About this exercise:
The entries must be retyped exactly, down to the last line.

Dataset entries:
——————————

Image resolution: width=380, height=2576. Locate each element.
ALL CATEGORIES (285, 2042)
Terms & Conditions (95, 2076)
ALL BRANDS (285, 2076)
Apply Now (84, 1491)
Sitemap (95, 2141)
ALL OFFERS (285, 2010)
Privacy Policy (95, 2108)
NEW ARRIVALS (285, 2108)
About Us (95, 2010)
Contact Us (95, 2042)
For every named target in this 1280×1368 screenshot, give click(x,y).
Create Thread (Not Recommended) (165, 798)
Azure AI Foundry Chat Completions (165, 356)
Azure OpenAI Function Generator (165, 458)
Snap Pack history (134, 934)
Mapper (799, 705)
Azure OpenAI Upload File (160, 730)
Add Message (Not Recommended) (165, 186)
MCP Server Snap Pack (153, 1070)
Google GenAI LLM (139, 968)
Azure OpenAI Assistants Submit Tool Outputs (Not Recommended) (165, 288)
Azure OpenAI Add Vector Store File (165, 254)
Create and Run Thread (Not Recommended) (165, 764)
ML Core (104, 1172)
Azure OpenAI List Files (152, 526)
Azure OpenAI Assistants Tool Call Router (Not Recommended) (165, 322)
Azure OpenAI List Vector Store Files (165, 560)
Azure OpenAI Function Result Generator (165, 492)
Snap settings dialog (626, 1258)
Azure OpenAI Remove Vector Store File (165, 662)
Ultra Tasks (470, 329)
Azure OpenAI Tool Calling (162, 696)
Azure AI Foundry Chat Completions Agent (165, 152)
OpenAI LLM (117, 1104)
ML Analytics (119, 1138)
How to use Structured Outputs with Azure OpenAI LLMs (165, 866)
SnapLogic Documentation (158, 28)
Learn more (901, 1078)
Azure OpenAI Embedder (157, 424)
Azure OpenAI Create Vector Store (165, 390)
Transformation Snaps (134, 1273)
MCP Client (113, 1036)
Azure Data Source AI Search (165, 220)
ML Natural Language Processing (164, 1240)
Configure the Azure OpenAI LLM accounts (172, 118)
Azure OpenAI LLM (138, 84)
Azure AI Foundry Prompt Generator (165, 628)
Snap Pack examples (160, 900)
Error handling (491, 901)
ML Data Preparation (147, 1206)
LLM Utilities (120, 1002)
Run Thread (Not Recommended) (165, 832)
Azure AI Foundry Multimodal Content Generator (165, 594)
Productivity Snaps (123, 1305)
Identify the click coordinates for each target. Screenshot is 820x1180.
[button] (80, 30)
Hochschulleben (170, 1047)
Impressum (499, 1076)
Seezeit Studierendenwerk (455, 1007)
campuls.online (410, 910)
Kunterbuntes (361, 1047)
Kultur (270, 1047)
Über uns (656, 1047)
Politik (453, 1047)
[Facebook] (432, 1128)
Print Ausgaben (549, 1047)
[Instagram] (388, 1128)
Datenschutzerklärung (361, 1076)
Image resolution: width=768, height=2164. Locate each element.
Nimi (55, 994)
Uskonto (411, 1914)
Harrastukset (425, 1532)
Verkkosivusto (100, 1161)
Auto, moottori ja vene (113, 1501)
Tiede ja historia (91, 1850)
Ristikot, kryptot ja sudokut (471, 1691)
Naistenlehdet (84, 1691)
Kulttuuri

——————————

Reply to the task:
Image resolution: width=380, height=2576. Locate each element.
ALL CATEGORIES (285, 2042)
Terms & Conditions (95, 2076)
ALL BRANDS (285, 2076)
Apply Now (84, 1491)
Sitemap (95, 2141)
ALL OFFERS (285, 2010)
Privacy Policy (95, 2108)
NEW ARRIVALS (285, 2108)
About Us (95, 2010)
Contact Us (95, 2042)
For every named target in this 1280×1368 screenshot, give click(x,y).
Create Thread (Not Recommended) (165, 798)
Azure AI Foundry Chat Completions (165, 356)
Azure OpenAI Function Generator (165, 458)
Snap Pack history (134, 934)
Mapper (799, 705)
Azure OpenAI Upload File (160, 730)
Add Message (Not Recommended) (165, 186)
MCP Server Snap Pack (153, 1070)
Google GenAI LLM (139, 968)
Azure OpenAI Assistants Submit Tool Outputs (Not Recommended) (165, 288)
Azure OpenAI Add Vector Store File (165, 254)
Create and Run Thread (Not Recommended) (165, 764)
ML Core (104, 1172)
Azure OpenAI List Files (152, 526)
Azure OpenAI Assistants Tool Call Router (Not Recommended) (165, 322)
Azure OpenAI List Vector Store Files (165, 560)
Azure OpenAI Function Result Generator (165, 492)
Snap settings dialog (626, 1258)
Azure OpenAI Remove Vector Store File (165, 662)
Ultra Tasks (470, 329)
Azure OpenAI Tool Calling (162, 696)
Azure AI Foundry Chat Completions Agent (165, 152)
OpenAI LLM (117, 1104)
ML Analytics (119, 1138)
How to use Structured Outputs with Azure OpenAI LLMs (165, 866)
SnapLogic Documentation (158, 28)
Learn more (901, 1078)
Azure OpenAI Embedder (157, 424)
Azure OpenAI Create Vector Store (165, 390)
Transformation Snaps (134, 1273)
MCP Client (113, 1036)
Azure Data Source AI Search (165, 220)
ML Natural Language Processing (164, 1240)
Configure the Azure OpenAI LLM accounts (172, 118)
Azure OpenAI LLM (138, 84)
Azure AI Foundry Prompt Generator (165, 628)
Snap Pack examples (160, 900)
Error handling (491, 901)
ML Data Preparation (147, 1206)
LLM Utilities (120, 1002)
Run Thread (Not Recommended) (165, 832)
Azure AI Foundry Multimodal Content Generator (165, 594)
Productivity Snaps (123, 1305)
Identify the click coordinates for each target. Screenshot is 820x1180.
[button] (80, 30)
Hochschulleben (170, 1047)
Impressum (499, 1076)
Seezeit Studierendenwerk (455, 1007)
campuls.online (410, 910)
Kunterbuntes (361, 1047)
Kultur (270, 1047)
Über uns (656, 1047)
Politik (453, 1047)
[Facebook] (432, 1128)
Print Ausgaben (549, 1047)
[Instagram] (388, 1128)
Datenschutzerklärung (361, 1076)
Image resolution: width=768, height=2164. Locate each element.
Nimi (55, 994)
Uskonto (411, 1914)
Harrastukset (425, 1532)
Verkkosivusto (100, 1161)
Auto, moottori ja vene (113, 1501)
Tiede ja historia (91, 1850)
Ristikot, kryptot ja sudokut (471, 1691)
Naistenlehdet (84, 1691)
Kulttuuri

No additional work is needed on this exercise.